Info Commissioner slams feds for lack of compliance

Information Commissioner Robert Marlea, in a special report,  slammed the federal government for its lack of response to freedom of information requests, in which responses to requests for information are so slow that the expected response time of 30 days is now the exception not the norm. The federal Conservatives, who promised greater accountability in their 2006 platform, don’t seem too responsive.

Mr. Toews then ducked out a back door, avoiding reporters.

Globe and Mail, Feb. 27 2009

CanWest buys time to March 11

CanWest’s various creditors have extended their deadline for payment/resolution of debt from Feb. 27 to March 11. CanWest says it has enough to continue during this period (it’s pretty grim when they have to confirm they can maintain existing operations for 12 days.) Not totally surprising; the creditors want their money and are usually pretty flexible when it comes to options like losing it all. However, I’m not sure what the extra time will buy; maybe they can swap the E channels for some magic beans.

Reuters, Feb. 27 2009

CBC wants new media revenue for Canadian content

I don’t usually comment on the CRTC hearings on the new media; you can log on to CRTC’s site and get full copies, and I’m more interested in the outcome than the presentations. However, CBC’s is timely because it comes at a time of great financial concern to it and the other MSM broadcasters, and appears to be a way to not only access new money (trust me, there’s not much in new media for the average blogger) but also match its ongoing philosophical commitment to increased Canadian content in all media.

Mediacaster, Feb. 27 2009

Denver loses daily

Denver’s Rocky Mountain News has shut down, the latest but no doubt not the last North American metro daily to close its doors, a victim to the recession (moreso than the internet.) That leaves Denver with one daily, The Post, which as a monopoly is likely to last.

CNN, Feb. 27 2009

Torstar the latest

All the news about media these days is coming from the business media, and it’s almost all bad (Quebecor isn’t doing too badly, but its money is coming from cable and cell phones, not media like the Sun.) Anyhoo, Torstar has the latest losses, to the point it halved its dividend. And more cuts to come.

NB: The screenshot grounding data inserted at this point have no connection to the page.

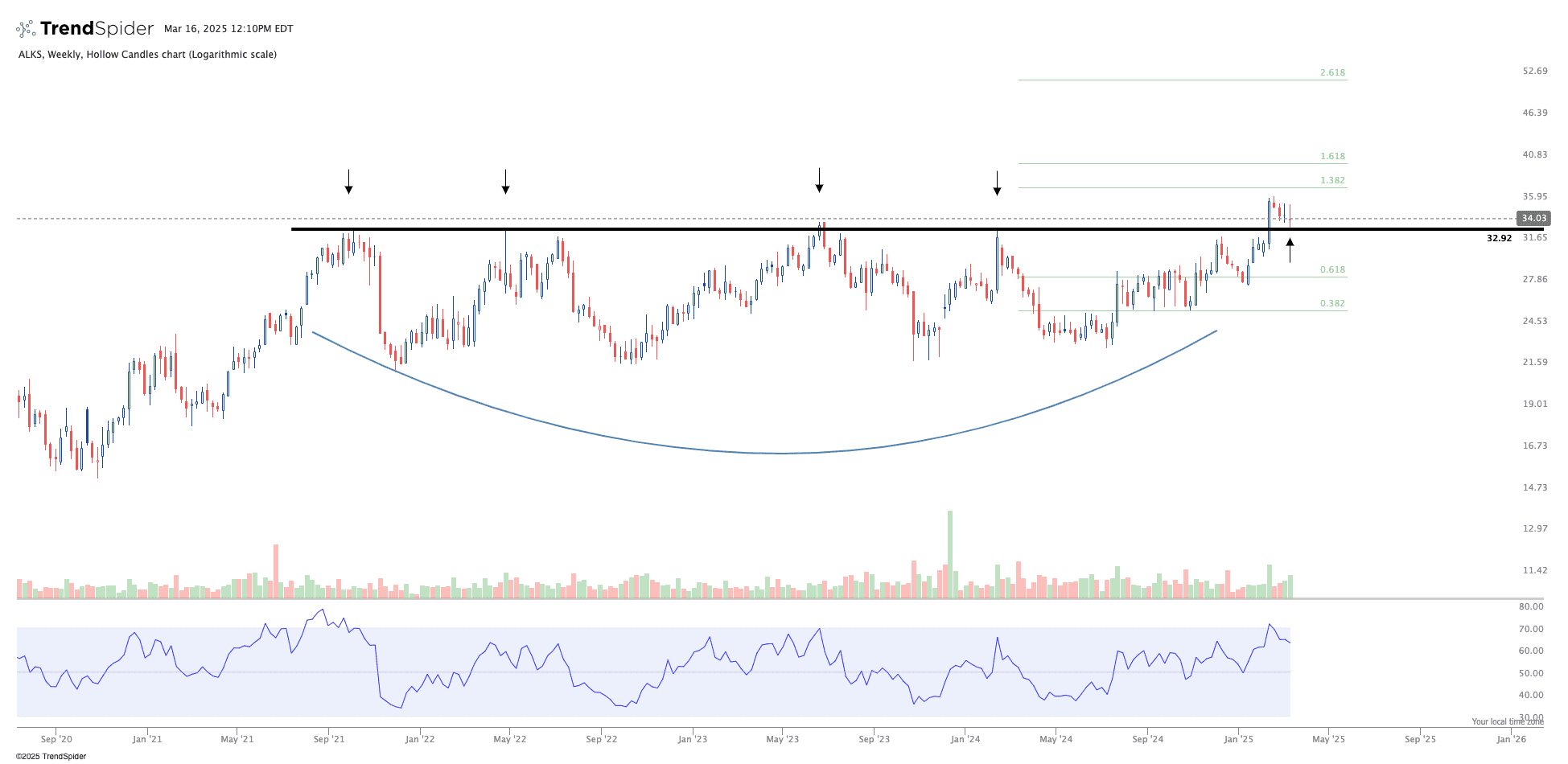The width and height of the screenshot is (1568, 764).
Task: Select the 0.618 Fibonacci retracement label
Action: 1332,269
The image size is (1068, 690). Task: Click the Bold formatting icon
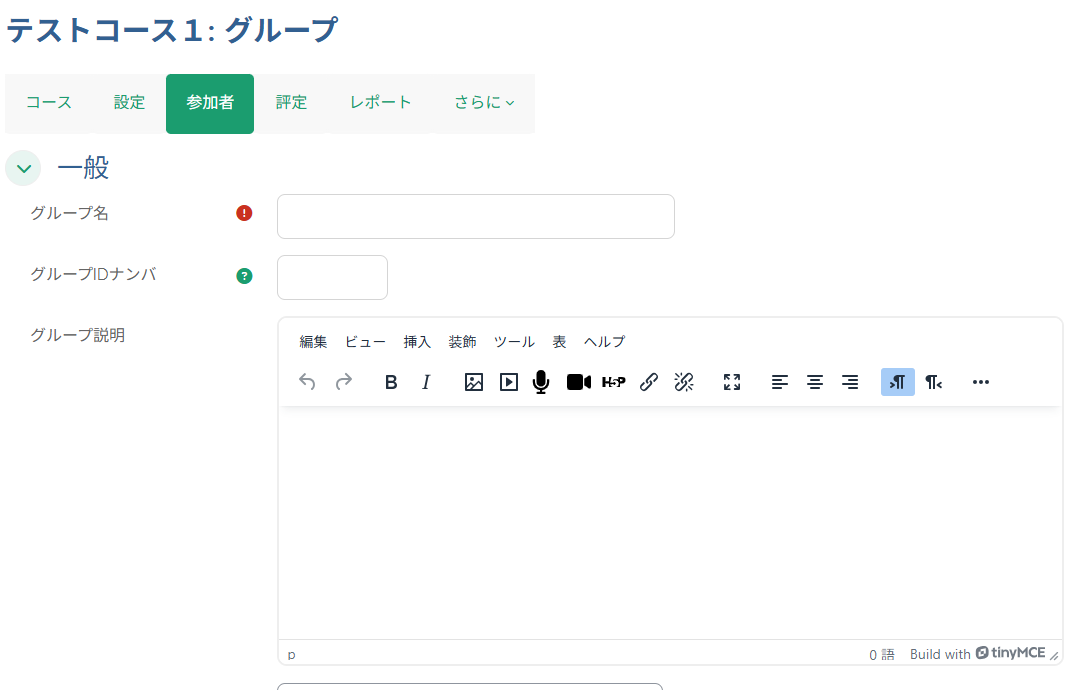click(391, 382)
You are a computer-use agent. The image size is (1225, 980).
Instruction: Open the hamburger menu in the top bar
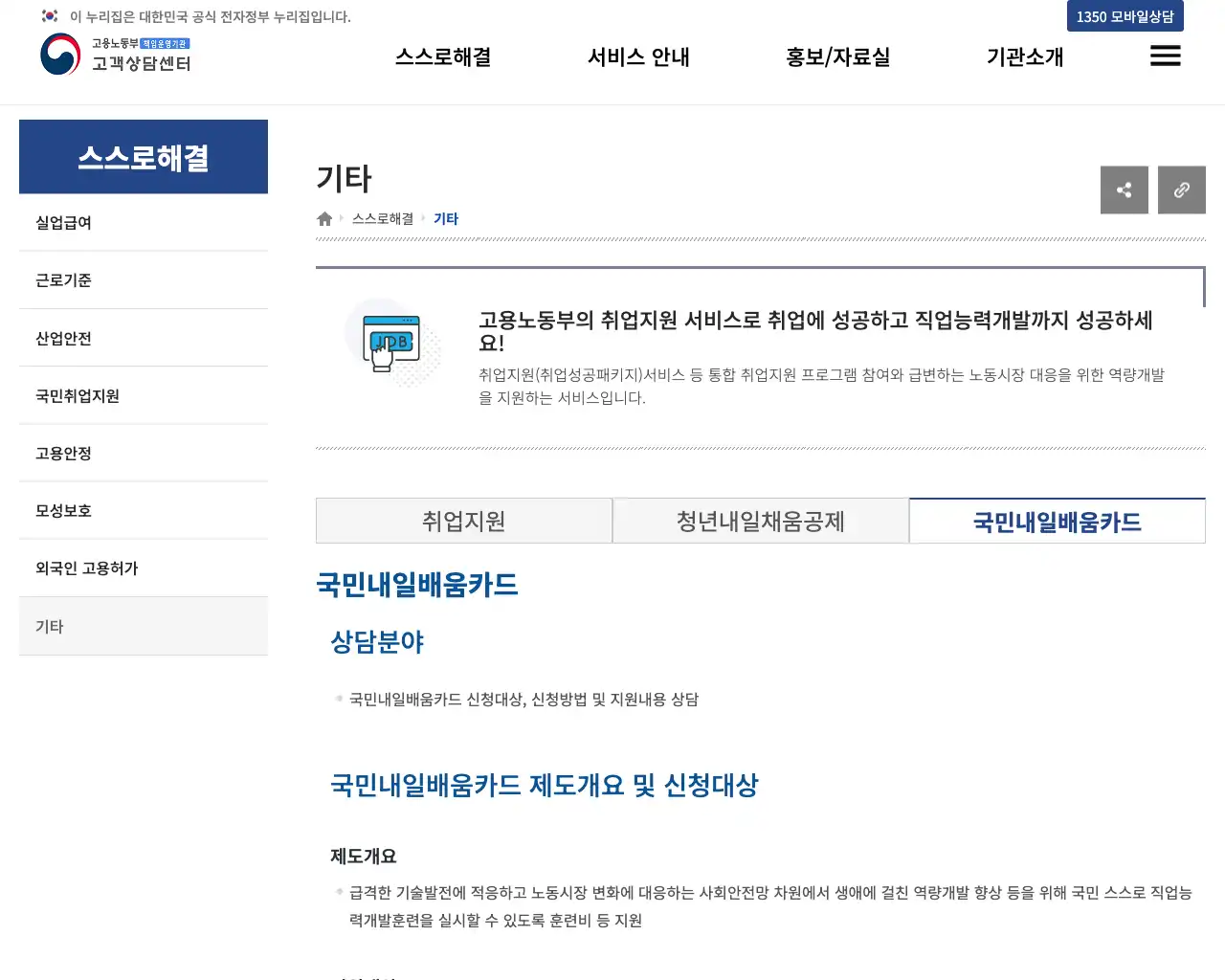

“We are aggressively reducing costs at the Star and Metroland. We’ve already made some good progress, but there’s a good deal more to come in the weeks and months ahead.”

Canoe/CP, Feb. 26 2009

Tories just say no to CBC

Maybe it’s just me, but I deduct a certain amount of schadenfreude at CanWest’s coverage of CBC’s latest budget crisis (as in “where’s our government cheque, sport?”) Meanwhile, it looks like more cuts coming from the public broadcaster, with howls of pain from the left/Friends of Public Broadcasting and chuckles and gloats from the remaining Reform-minded members.

Ottawa Citizen, Feb. 26 2009

CTV to cut two TV stations

CTV announced today that it will not apply for renewal of its licenses for its A channels in Wingham and Windsor when they expire at the end of this August. Might be some hardball negotiation to convince the CRTC to allow the over-the-air channels to collect carriage fees as cable/satellite channels do;  might simply be the first ones thrown off a wallowing lifeboat. From CTV.

“The financial pressures facing our conventional television operations are further compounded by the commission’s decision to turn down requests to implement a fee-for-carriage regime for local television.”